▶ **Exercise task**
Scale the items from the line with "This screenshot has height=524, width=784." to the line with "point(437,173)", both included. Repeat every line, requests too, but multiply each coordinate in the answers by 1.9 and round to whole numbers, halves up.

▶ **Supplied records**
--- BEGIN ---
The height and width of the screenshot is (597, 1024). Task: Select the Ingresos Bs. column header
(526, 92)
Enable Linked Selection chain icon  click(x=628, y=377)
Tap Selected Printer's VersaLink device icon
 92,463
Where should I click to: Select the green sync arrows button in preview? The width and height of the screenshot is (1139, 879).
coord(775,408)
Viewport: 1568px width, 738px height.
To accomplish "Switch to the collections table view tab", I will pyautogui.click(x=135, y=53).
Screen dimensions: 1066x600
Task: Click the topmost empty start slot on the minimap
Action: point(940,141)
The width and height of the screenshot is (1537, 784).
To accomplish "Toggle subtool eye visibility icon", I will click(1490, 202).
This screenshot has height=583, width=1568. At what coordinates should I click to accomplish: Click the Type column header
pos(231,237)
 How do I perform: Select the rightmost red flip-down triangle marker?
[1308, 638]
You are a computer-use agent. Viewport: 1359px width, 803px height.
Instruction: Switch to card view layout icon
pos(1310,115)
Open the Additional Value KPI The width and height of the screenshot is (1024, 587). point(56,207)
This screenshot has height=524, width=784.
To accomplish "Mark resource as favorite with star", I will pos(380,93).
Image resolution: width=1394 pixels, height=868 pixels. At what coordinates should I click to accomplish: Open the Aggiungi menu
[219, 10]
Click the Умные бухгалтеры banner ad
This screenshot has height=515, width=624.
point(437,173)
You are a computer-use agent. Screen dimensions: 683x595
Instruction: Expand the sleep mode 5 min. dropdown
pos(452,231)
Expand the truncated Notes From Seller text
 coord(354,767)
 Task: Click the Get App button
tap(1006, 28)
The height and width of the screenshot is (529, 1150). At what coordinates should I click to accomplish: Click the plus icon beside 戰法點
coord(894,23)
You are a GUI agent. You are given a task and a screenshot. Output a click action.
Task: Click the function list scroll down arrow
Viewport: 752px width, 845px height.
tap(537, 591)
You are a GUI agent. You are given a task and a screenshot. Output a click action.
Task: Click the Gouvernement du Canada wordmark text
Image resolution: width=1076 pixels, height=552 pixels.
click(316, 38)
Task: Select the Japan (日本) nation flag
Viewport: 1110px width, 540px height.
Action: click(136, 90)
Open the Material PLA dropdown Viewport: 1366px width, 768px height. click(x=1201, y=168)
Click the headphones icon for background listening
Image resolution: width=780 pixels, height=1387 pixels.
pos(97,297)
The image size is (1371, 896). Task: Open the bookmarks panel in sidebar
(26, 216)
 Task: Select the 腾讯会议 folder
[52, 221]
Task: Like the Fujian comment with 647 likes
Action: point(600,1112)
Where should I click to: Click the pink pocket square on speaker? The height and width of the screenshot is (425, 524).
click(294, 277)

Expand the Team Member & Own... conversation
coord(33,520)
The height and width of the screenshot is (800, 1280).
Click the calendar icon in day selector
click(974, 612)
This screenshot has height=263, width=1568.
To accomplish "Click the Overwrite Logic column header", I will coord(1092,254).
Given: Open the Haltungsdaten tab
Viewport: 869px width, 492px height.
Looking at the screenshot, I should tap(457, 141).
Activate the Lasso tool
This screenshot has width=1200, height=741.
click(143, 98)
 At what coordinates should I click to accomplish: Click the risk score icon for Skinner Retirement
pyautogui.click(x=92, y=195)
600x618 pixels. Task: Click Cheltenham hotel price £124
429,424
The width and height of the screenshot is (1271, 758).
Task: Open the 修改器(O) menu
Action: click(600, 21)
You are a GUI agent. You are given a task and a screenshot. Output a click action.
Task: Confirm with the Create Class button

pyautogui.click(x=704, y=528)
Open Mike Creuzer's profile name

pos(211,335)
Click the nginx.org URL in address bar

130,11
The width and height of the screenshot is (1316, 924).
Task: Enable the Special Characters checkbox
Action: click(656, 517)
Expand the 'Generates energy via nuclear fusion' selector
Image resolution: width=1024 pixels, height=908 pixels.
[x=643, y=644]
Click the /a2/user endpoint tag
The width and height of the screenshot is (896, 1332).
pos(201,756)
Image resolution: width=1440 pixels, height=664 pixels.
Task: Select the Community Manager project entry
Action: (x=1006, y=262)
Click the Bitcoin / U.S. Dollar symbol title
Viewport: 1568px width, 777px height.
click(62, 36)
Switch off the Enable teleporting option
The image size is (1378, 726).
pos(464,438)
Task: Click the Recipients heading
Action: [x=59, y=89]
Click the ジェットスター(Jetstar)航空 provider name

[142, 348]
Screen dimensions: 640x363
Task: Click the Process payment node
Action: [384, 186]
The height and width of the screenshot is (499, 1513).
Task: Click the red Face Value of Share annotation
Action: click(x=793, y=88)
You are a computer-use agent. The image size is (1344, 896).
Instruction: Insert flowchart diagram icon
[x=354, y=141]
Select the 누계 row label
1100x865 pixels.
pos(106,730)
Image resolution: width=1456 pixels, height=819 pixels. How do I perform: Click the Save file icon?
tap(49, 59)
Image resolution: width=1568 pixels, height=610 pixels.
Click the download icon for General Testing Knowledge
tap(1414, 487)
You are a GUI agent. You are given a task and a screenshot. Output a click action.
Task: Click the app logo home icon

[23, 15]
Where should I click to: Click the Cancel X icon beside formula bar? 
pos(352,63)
--- END ---
▶ **Task solution**
This screenshot has height=524, width=784.
To accomplish "Mark resource as favorite with star", I will pos(722,177).
Image resolution: width=1394 pixels, height=868 pixels. At what coordinates should I click to accomplish: Open the Aggiungi menu
[416, 19]
Click the Умные бухгалтеры banner ad
This screenshot has height=515, width=624.
point(830,329)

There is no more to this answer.